▶ **EXCERPT TO READ**:
-----

This mark on my wrist is actually from the handcuffs during that time in prison. The handcuffs were so tight, they cut to the bone. I still have marks on my legs from the beatings. They wouldn’t give us any medical treatment. And the interrogators wouldn’t ask you direct, obvious questions. They would just keep saying, “What did you do? What did you do? What did you do?” and that was it. With all the beating, I couldn’t focus anymore, even if I was conscious. I couldn’t remember anything that I did from the time before prison, even if I had anything to confess. Most of the other kids told the police what they’d done—they made some Molotov cocktails and tested them out. I didn’t tell them anything. Not because I was being secretive, but because I was too confused and disoriented from the beatings. It was a very hostile environment.

Sometimes they would keep me awake for many days straight before they gave me four hours of sleep. And with the pressure of sleep deprivation, I started hallucinating, and i didn’t actually know what was happening around me. I would imagine I was in a kindergarten and there were a lot of crying kids causing all this chaos, but I couldn’t do anything to calm them down. I stopped knowing if what was happening was real or just a product of my imagination. 

Eventually, a lawyer came to visit me. Her name was Lea Tsemel. She was an Israeli lawyer.(2) She came to meet me in the visiting room one day and she gave me cigarettes. She told me she was taking on my case. I was so confused. I just asked her if what was happening to me was real, or was I just trapped in my imagination. So many times I was convinced that the prison was full of snakes. I asked her about that, and she told me I was just hallucinating. She told me about my charges and let me know we’d be in court soon.

There was one police officer who was nice. One morning, I asked to go to the bathroom, and the interrogators wouldn’t let me go until midnight. When this one police officer saw me in pain because I had to go so badly, he said, “godammit! What happened to these people? Why do they torture people? Godammit!” he was angry, and he let me go to the bathroom. Then he brought me tea and cigarettes and said, “rest, rest.” This was very risky for him, and I really appreciated it.

The whole interrogation was two months. I was afraid that they were going to kill me and my friends, because we had heard all these terrible stories of torture. I had an uncle who had been arrested a while before, and I knew that he’d died in prison. He participated in a hunger strike, and when the prison guards force-fed him, he choked to death.

The main thing that consumed my thinking was that these people were crazy, and they wanted to torture me and mentally destroy me. And they would actually say it right to our faces. They would tell us, “We want to ruin you psychologically.” In fact, many prisoners do become mentally ill. some of them die. I didn’t go crazy. I focused on all the other people suffering besides me. And also, I think people who are really religious have a hard time with this kind of abuse sometimes. They pray to god for help, and when none comes, it breaks them mentally. But that wasn’t me, and I was able to focus on the future and what I needed to do to get myself out of that situation.

After two months of interrogation, my friends and I were taken to trial and charged with terrorist activities. The judge sentenced us to four to six years each. My mother was in the courtroom, and she fainted when she heard the sentence."

1. Al-Muskubiya (“the Russian compound”) is a large compound in Jerusalem that was built in the nineteenth century to house an influx of russian orthodox pilgrims into the city during the time of Ottoman rule. Today, the compound houses Israeli police headquarters, criminal courts, and a prison and interrogation center.

2. Lea Tsemel is a prominent human rights lawyer in Israel.

-----

▶ **ENTRIES PROVIDED**:

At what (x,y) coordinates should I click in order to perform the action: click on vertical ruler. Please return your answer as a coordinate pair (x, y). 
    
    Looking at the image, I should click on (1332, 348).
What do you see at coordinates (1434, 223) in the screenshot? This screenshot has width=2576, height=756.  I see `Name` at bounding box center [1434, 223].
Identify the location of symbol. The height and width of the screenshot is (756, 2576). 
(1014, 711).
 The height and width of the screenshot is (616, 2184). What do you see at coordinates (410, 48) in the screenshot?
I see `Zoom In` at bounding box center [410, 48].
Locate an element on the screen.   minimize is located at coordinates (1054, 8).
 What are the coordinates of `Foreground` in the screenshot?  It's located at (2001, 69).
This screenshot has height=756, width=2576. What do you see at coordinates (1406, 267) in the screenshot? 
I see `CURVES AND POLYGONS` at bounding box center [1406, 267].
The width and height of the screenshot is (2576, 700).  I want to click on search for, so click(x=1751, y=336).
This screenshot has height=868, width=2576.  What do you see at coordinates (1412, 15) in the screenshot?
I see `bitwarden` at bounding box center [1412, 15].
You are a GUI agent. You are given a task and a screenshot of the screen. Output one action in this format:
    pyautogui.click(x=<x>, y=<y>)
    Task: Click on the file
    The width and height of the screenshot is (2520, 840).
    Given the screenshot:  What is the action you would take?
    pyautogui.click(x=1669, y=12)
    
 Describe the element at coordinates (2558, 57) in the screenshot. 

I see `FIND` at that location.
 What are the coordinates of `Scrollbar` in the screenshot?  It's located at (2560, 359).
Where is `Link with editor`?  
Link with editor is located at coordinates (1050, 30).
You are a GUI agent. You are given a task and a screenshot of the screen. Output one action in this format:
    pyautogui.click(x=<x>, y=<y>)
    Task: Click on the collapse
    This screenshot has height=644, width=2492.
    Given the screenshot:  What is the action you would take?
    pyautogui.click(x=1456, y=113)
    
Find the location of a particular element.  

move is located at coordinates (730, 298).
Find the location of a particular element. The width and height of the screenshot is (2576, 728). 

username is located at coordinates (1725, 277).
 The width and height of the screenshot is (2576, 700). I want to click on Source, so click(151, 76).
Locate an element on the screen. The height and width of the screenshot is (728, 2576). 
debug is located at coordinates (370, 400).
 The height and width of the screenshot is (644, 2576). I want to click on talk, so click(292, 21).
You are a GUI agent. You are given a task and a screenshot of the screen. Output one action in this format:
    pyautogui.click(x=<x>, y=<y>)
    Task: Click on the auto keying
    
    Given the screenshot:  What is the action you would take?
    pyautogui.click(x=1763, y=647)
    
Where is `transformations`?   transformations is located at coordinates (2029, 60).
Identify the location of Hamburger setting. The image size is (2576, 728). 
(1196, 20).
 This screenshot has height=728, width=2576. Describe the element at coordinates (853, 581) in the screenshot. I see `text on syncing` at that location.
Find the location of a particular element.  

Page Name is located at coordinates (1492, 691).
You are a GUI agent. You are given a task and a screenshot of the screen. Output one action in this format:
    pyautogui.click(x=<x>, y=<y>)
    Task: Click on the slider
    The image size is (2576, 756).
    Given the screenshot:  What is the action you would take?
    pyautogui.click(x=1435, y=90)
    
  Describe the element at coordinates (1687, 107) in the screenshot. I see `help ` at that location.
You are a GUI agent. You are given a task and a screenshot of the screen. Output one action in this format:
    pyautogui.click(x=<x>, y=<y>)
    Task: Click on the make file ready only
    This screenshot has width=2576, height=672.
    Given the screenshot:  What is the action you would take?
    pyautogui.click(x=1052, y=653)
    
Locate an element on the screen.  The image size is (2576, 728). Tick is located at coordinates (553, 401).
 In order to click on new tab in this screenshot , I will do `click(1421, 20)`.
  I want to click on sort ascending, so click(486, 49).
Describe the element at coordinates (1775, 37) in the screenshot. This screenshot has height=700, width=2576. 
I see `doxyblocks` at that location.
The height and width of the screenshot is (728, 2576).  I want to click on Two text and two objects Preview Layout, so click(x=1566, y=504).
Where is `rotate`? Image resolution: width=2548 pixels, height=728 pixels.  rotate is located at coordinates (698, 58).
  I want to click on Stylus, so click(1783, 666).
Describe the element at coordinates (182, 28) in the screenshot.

-----

▶ **ACTIVITY A**: Reproduce the passage of the prison account from "The main thing" up to and including "of that situation.".
▶ **ACTIVITY B**: In the prison account, how long did the whole interrogation last?

▶ **EXPECTED ANSWER A**:
The main thing that consumed my thinking was that these people were crazy, and they wanted to torture me and mentally destroy me. And they would actually say it right to our faces. They would tell us, “We want to ruin you psychologically.” In fact, many prisoners do become mentally ill. some of them die. I didn’t go crazy. I focused on all the other people suffering besides me. And also, I think people who are really religious have a hard time with this kind of abuse sometimes. They pray to god for help, and when none comes, it breaks them mentally. But that wasn’t me, and I was able to focus on the future and what I needed to do to get myself out of that situation.

▶ **EXPECTED ANSWER B**: Two months.